Ces opérations militaires semblent s’inscrire dans une logique qui dépasse le cadre du cessez-le-feu. Certains responsables proches des Wazalendo ont laissé entendre que la suspension des combats ne concernait pas ces combattants. Le député Willy Mishiki a déclaré sur Radio Okapi le 23 février que ces combattants n’étaient pas liés par les engagements de cessez-le-feu et restaient déterminés à poursuivre les opérations militaires contre le M23, renforçant l’impression que le cessez-le-feu est fragile et difficile à appliquer sur un terrain où plusieurs acteurs armés poursuivent leurs propres objectifs.
De son côté, le M23 accuse régulièrement les forces gouvernementales de violer les engagements pris. Dans une publication diffusée le 24 février sur les réseaux sociaux, son porte-parole Lawrence Kanyuka a affirmé que des drones des forces coalisées du gouvernement bombardaient la cité de Rubaya depuis la nuit, causant des victimes et semant la panique parmi les habitants. Il a qualifié ces attaques de crimes de guerre et de crimes contre l’humanité. Ces dénonciations croisées compliquent encore l’établissement d’une confiance minimale entre les deux camps.
Contrairement aux propos du M23, les autorités congolaises tiennent un discours inverse.
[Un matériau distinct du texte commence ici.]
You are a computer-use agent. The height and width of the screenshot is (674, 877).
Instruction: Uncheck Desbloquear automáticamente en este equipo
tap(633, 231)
Dans un communiqué récemment publié par l’armée, les FARDC ont accusé le M23 et ses alliés d’avoir attaqué plusieurs positions militaires dans les provinces du Nord-Kivu et du Sud-Kivu, notamment à Ihula, Kazaroho, Bugabo, Cahi et Virumbi au Nord-Kivu, ainsi que dans les villages de Mikenge et Kalonge dans les hauts plateaux de Fizi-Uvira. L’armée affirme que ces attaques constituent une violation directe du cessez-le-feu proposé par la médiation angolaise. Elle accuse également les rebelles d’avoir incendié des habitations et tué des civils dans certaines localités, tout en affirmant rester engagée à respecter les recommandations du médiateur.
Au-delà des accusations mutuelles, la réalité du terrain montre que le cessez-le-feu reste difficile à appliquer, chaque camp cherchant à améliorer ses positions militaires avant d’éventuelles négociations. La bataille autour de Rubaya en dit long : le contrôle de cette zone minière stratégique représente un enjeu économique et militaire majeur pour les deux parties. Dans ce contexte, malgré les appels à la cessation des hostilités, les intérêts de chaque camp poussent les belligérants à poursuivre les opérations malgré les engagements pris.
Ainsi, le cessez-le-feu apparaît aujourd’hui comme un pari presque impossible entre Kinshasa et le M23. Tant que les différents acteurs resteront engagés dans une logique de conquête territoriale et de rapport de force, les annonces de trêve risquent de rester des déclarations politiques sans effet durable sur le terrain. La répétition des cessez-le-feu non respectés alimente la méfiance entre les parties et réduit les chances d’une paix négociée rapide dans l’est de la RDC.